Stored data entries
┄┄┄┄┄┄┄┄┄┄┄┄┄┄┄┄┄┄┄┄
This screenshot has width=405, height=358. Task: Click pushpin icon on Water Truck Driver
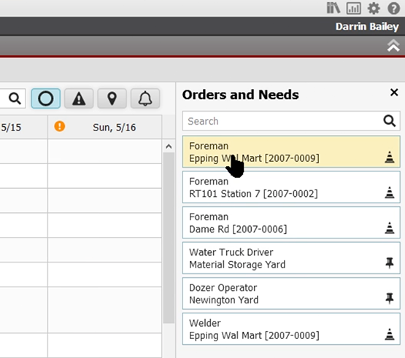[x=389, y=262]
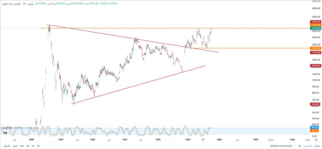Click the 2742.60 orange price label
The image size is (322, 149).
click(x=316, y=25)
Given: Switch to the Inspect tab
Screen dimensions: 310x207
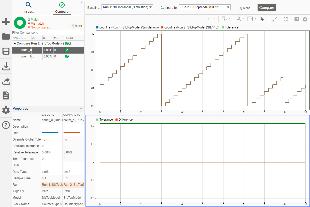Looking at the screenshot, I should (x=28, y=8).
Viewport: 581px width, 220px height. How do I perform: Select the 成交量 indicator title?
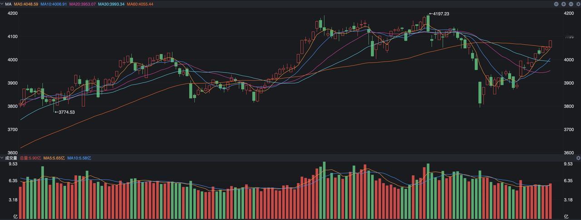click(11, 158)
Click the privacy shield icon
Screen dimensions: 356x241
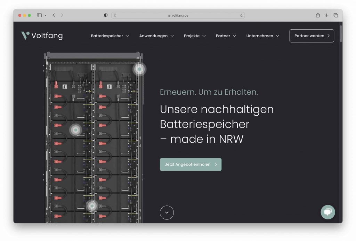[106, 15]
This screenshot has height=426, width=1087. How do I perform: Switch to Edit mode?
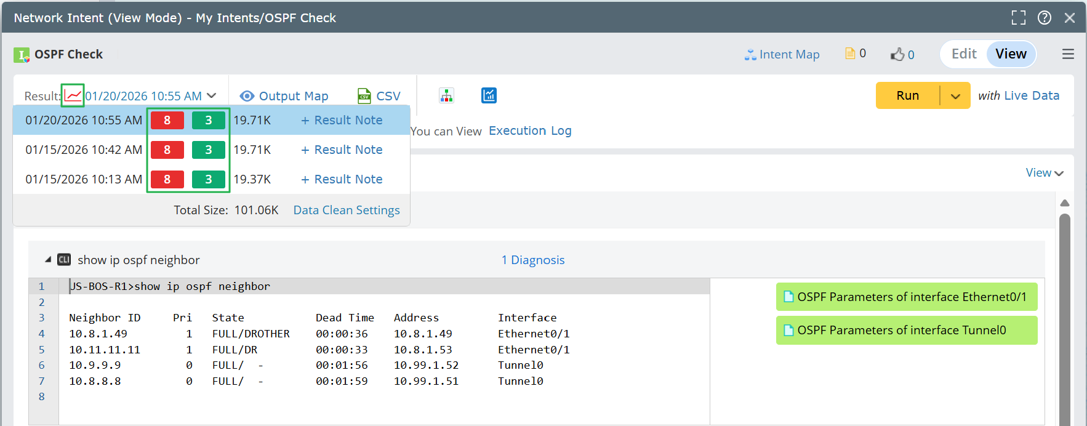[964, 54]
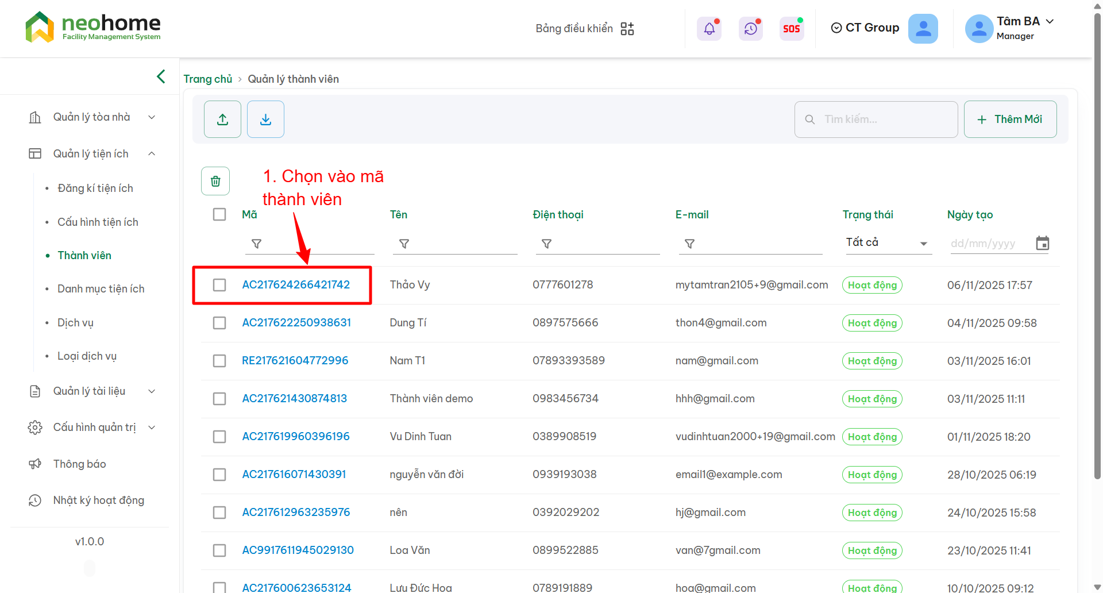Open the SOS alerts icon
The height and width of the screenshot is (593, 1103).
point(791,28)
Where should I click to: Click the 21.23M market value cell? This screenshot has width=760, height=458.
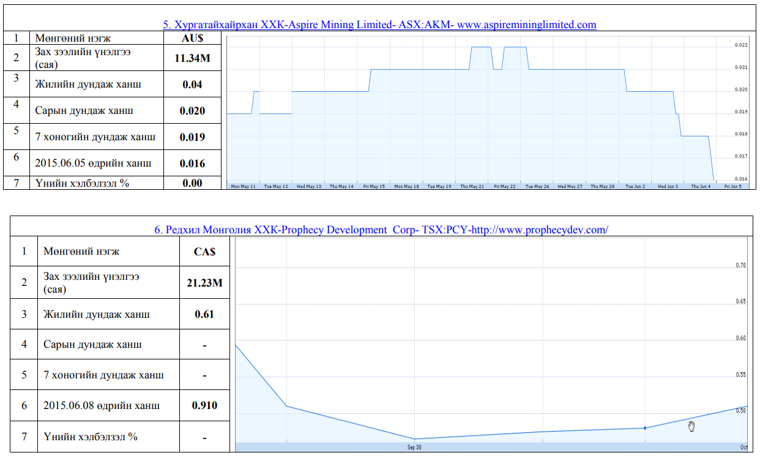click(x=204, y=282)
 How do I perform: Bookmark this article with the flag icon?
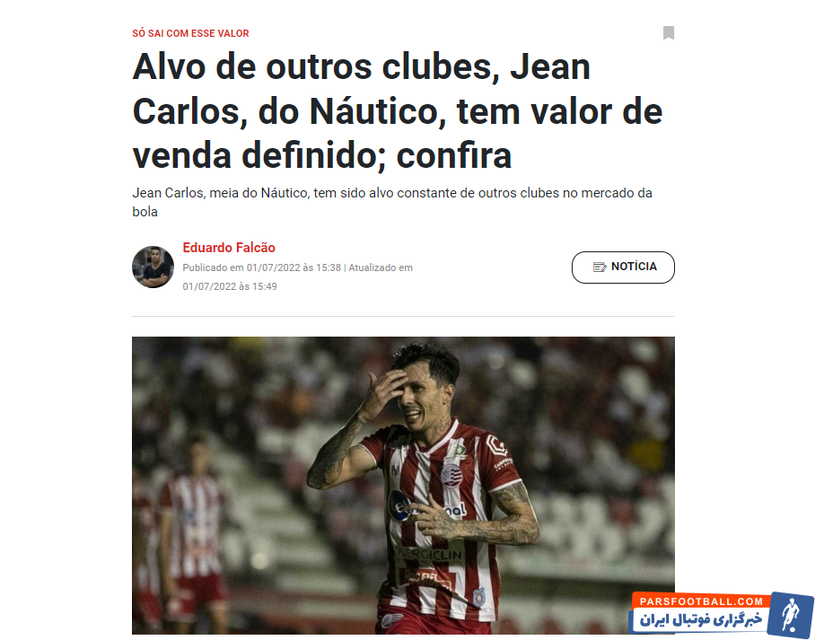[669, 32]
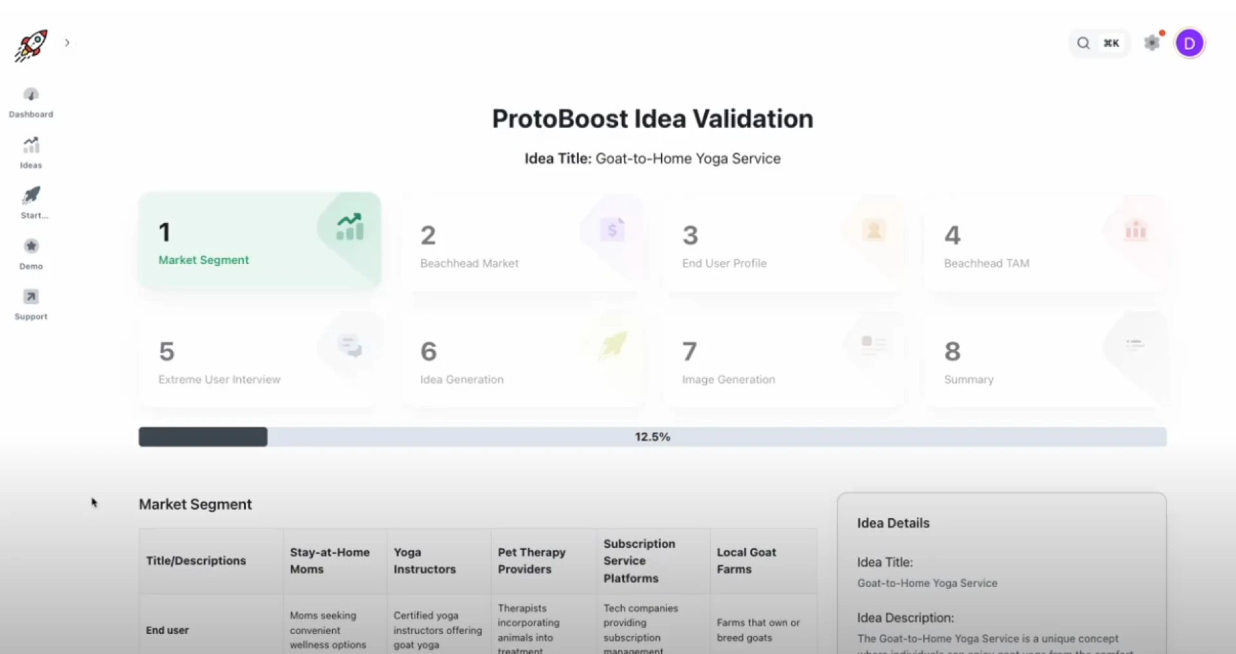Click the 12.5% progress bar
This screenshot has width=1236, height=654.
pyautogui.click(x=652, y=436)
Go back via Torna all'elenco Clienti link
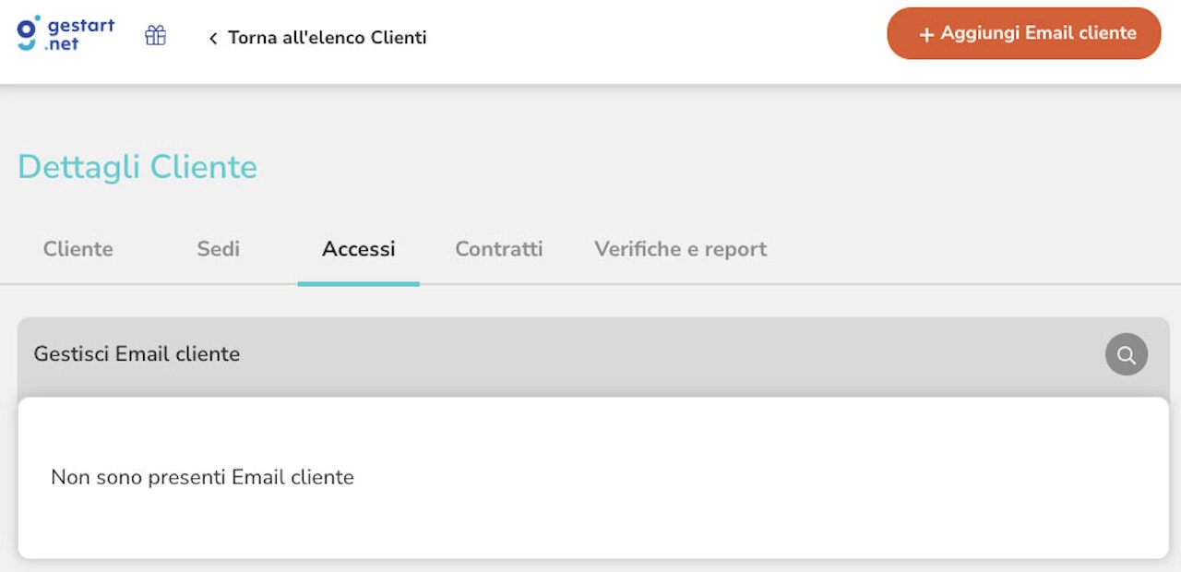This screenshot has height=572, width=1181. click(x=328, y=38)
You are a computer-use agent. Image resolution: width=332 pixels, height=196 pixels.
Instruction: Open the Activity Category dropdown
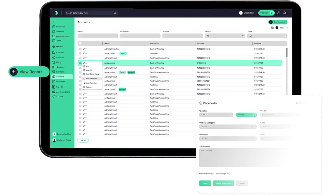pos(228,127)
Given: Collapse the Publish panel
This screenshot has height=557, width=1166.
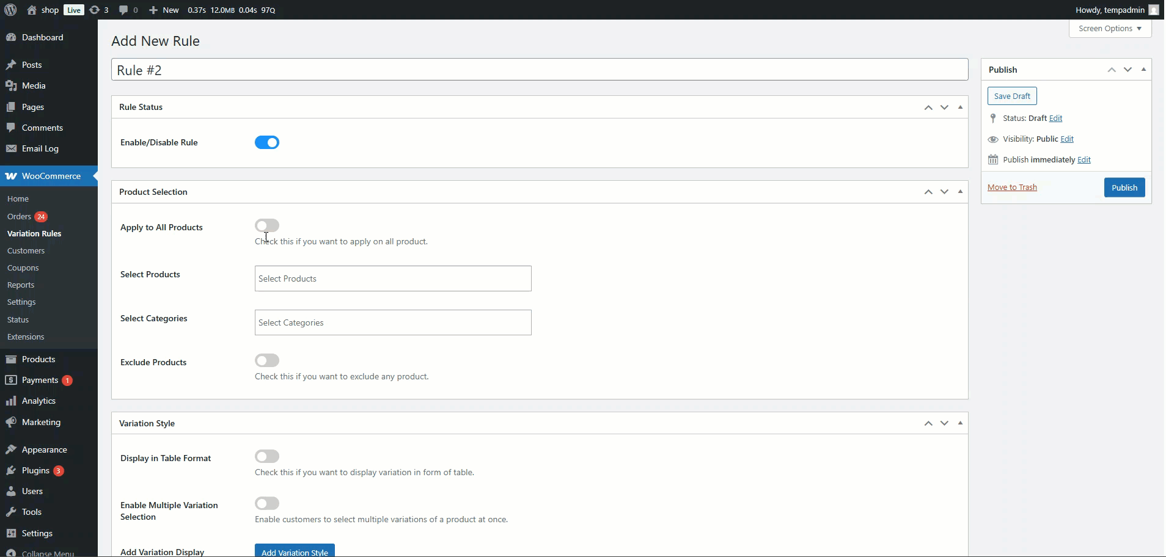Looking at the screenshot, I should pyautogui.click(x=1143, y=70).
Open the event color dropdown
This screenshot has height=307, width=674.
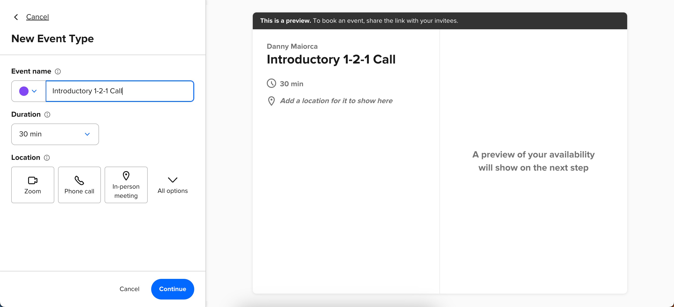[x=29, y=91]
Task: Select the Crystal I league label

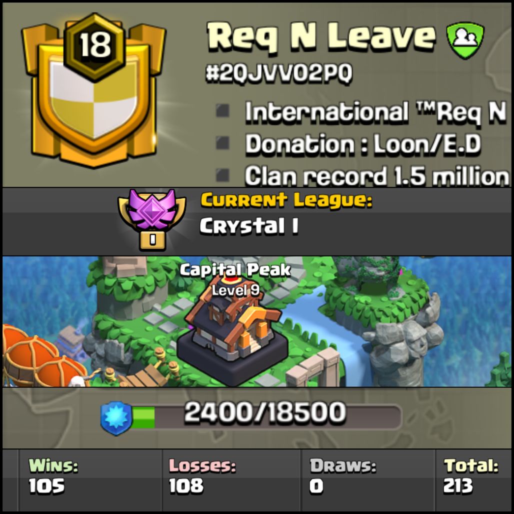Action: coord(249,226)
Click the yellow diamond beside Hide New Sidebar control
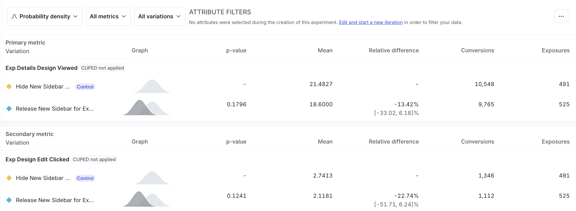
┄┄┄┄┄┄┄┄┄┄┄┄┄┄┄┄┄┄┄┄
→ **REQUIRED ACTION**: From the first line to the last, copy the records exactly and skip the pictures.

→ **YOUR SOLUTION**:
This screenshot has width=405, height=358. Task: Click pushpin icon on Water Truck Driver
[x=389, y=262]
Click the 2742.60 orange price label
The image size is (322, 149).
click(x=316, y=25)
Given: Switch to the Inspect tab
Screen dimensions: 310x207
Looking at the screenshot, I should (x=28, y=8).
Viewport: 581px width, 220px height. How do I perform: Select the 成交量 indicator title?
click(11, 158)
Click the privacy shield icon
Screen dimensions: 356x241
[106, 15]
This screenshot has height=426, width=1087. How do I perform: Switch to Edit mode?
[964, 54]
Open the SOS alerts icon
The height and width of the screenshot is (593, 1103).
point(791,28)
Where should I click to: Click the 21.23M market value cell? This screenshot has width=760, height=458.
click(x=204, y=282)
 How do I perform: Bookmark this article with the flag icon?
[669, 32]
Click the 12.5% progress bar
This screenshot has width=1236, height=654.
pyautogui.click(x=652, y=436)
Go back via Torna all'elenco Clienti link
This screenshot has height=572, width=1181. click(x=328, y=38)
You are a computer-use agent. Image resolution: width=332 pixels, height=196 pixels.
Instruction: Open the Activity Category dropdown
pos(228,127)
Given: Collapse the Publish panel
This screenshot has height=557, width=1166.
Looking at the screenshot, I should pyautogui.click(x=1143, y=70).
Open the event color dropdown
This screenshot has height=307, width=674.
[x=29, y=91]
Task: Select the Crystal I league label

Action: coord(249,226)
Click the yellow diamond beside Hide New Sidebar control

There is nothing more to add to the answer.